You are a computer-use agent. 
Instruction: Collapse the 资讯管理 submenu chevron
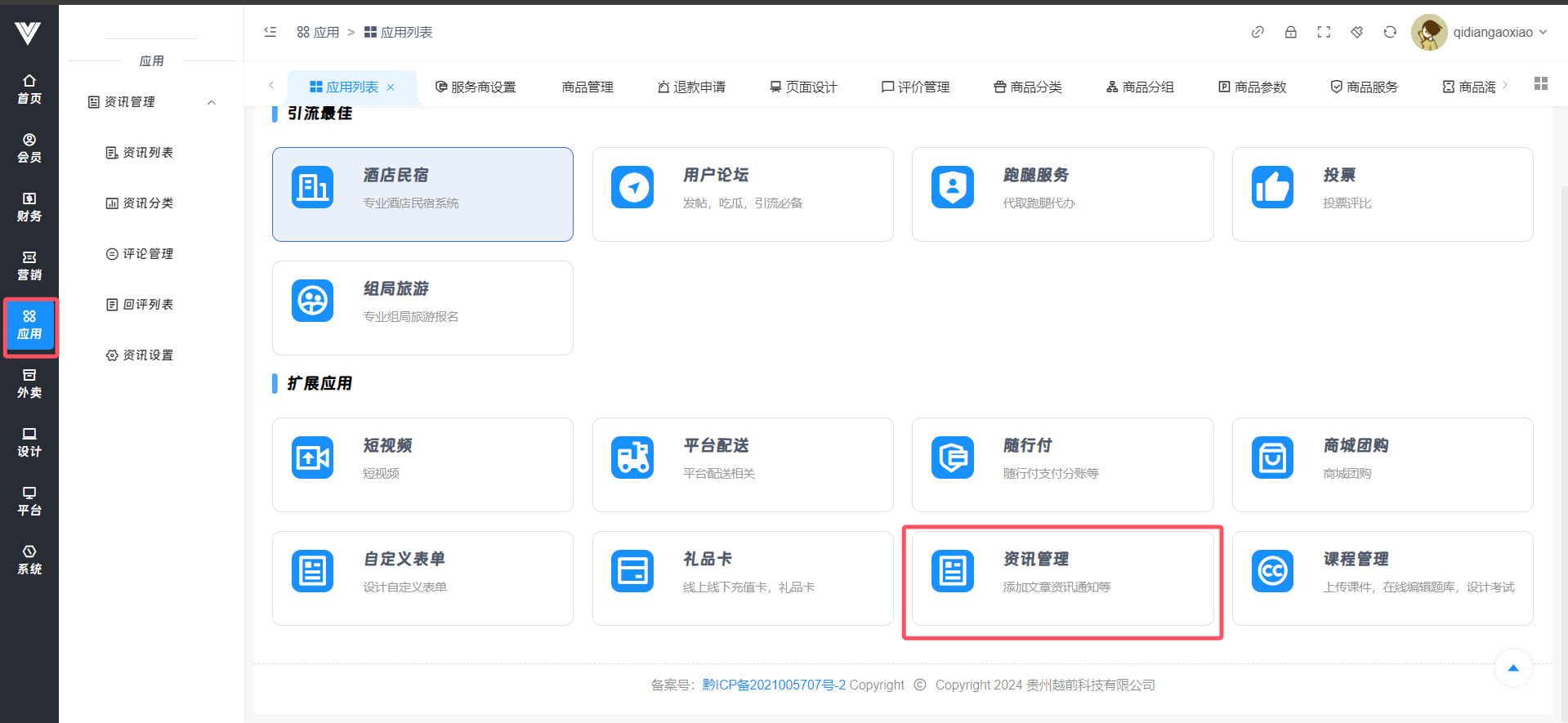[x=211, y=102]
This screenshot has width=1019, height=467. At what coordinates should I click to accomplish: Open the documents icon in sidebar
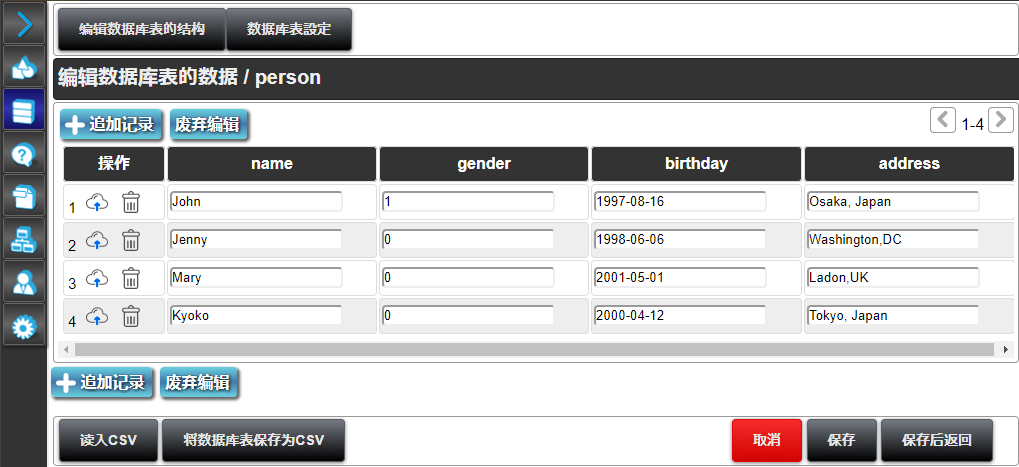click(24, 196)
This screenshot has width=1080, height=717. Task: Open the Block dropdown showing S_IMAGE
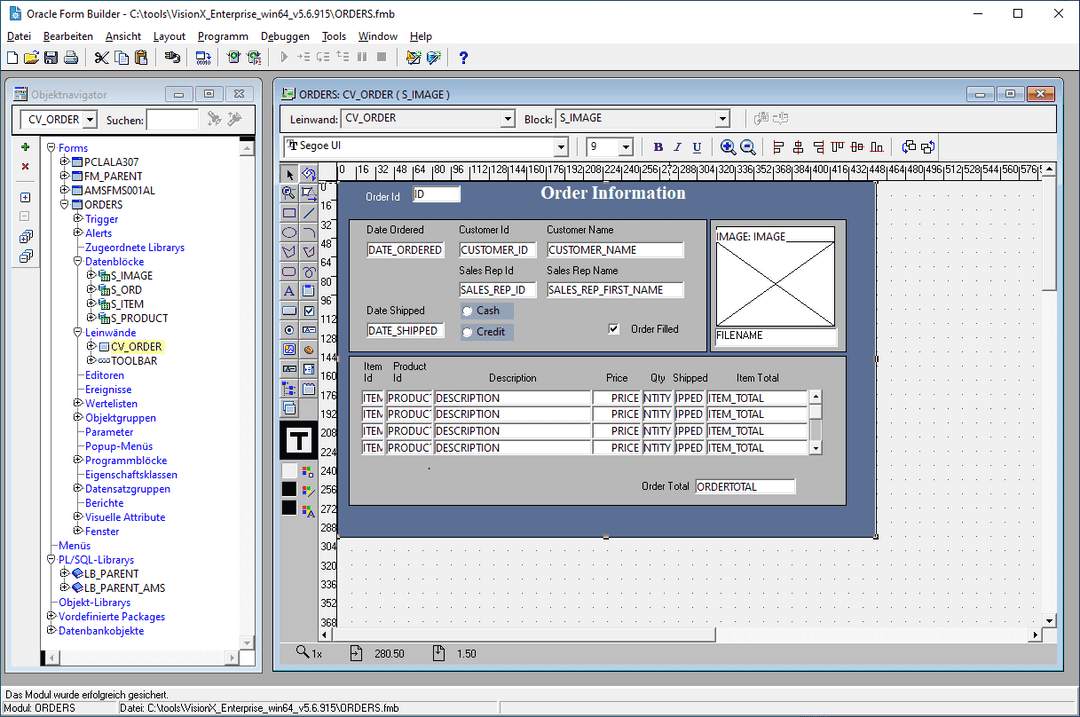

...

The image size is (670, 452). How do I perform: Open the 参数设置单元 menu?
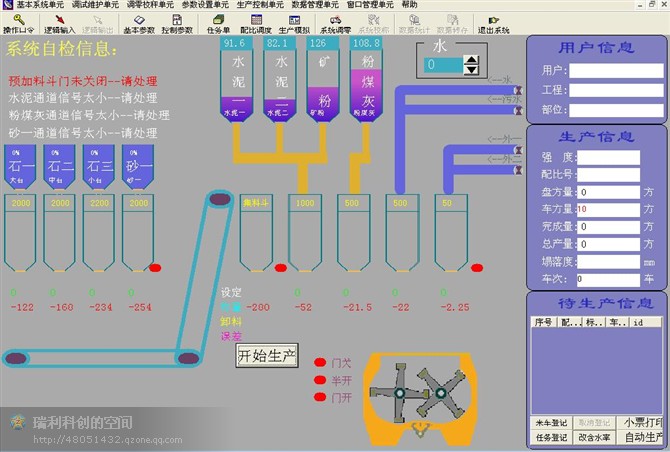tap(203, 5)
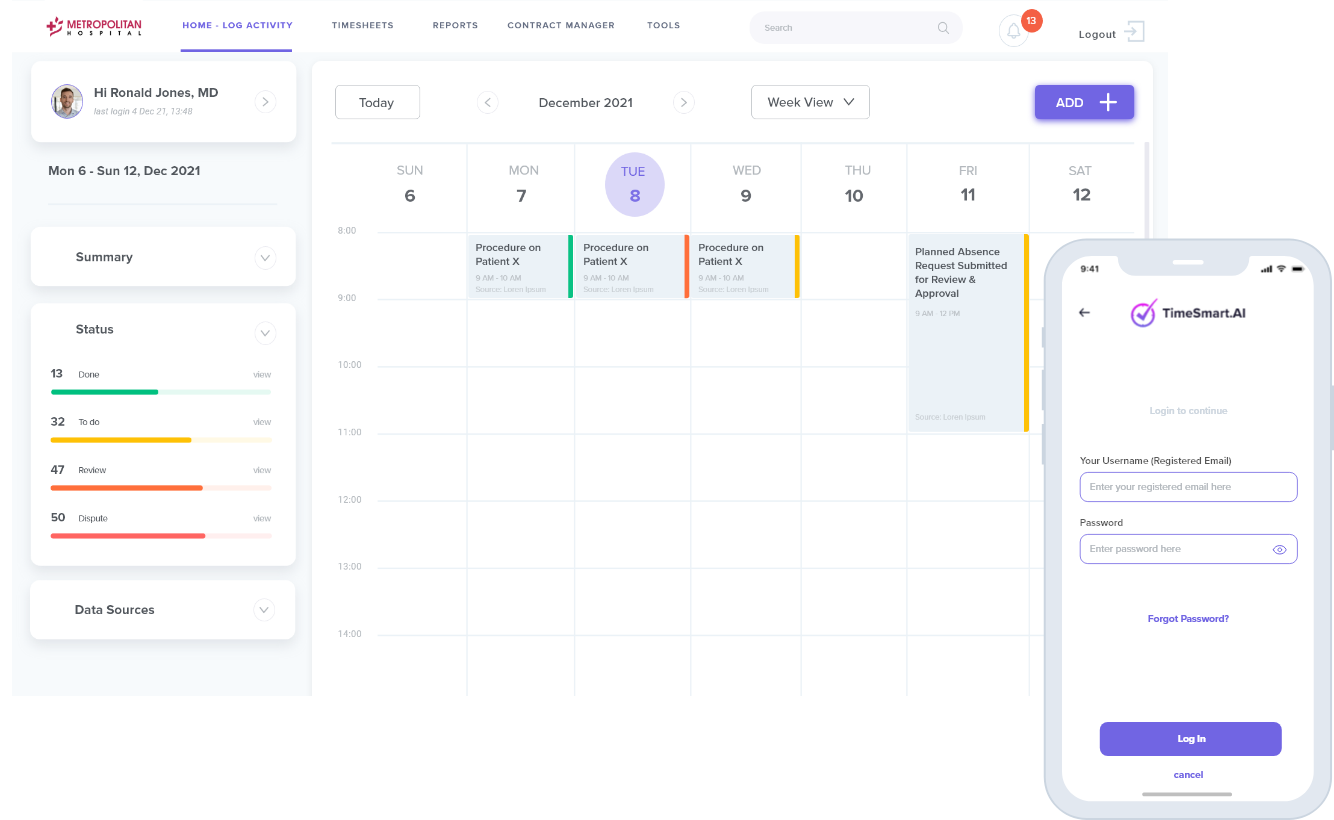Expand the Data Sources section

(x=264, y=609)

_TASK PROMPT_. Using the data above, output the line that has "You are a computer-use agent.", the line that has "This screenshot has width=1080, height=717.", and whatever lines fall between, each exactly as it stands and without pictures.

_RESPONSE_.
You are a computer-use agent. 
Instruction: Collapse the 资讯管理 submenu chevron
[x=211, y=102]
This screenshot has width=1019, height=467. At what coordinates should I click to accomplish: Open the documents icon in sidebar
click(24, 196)
This screenshot has width=1080, height=717. Task: Open the Block dropdown showing S_IMAGE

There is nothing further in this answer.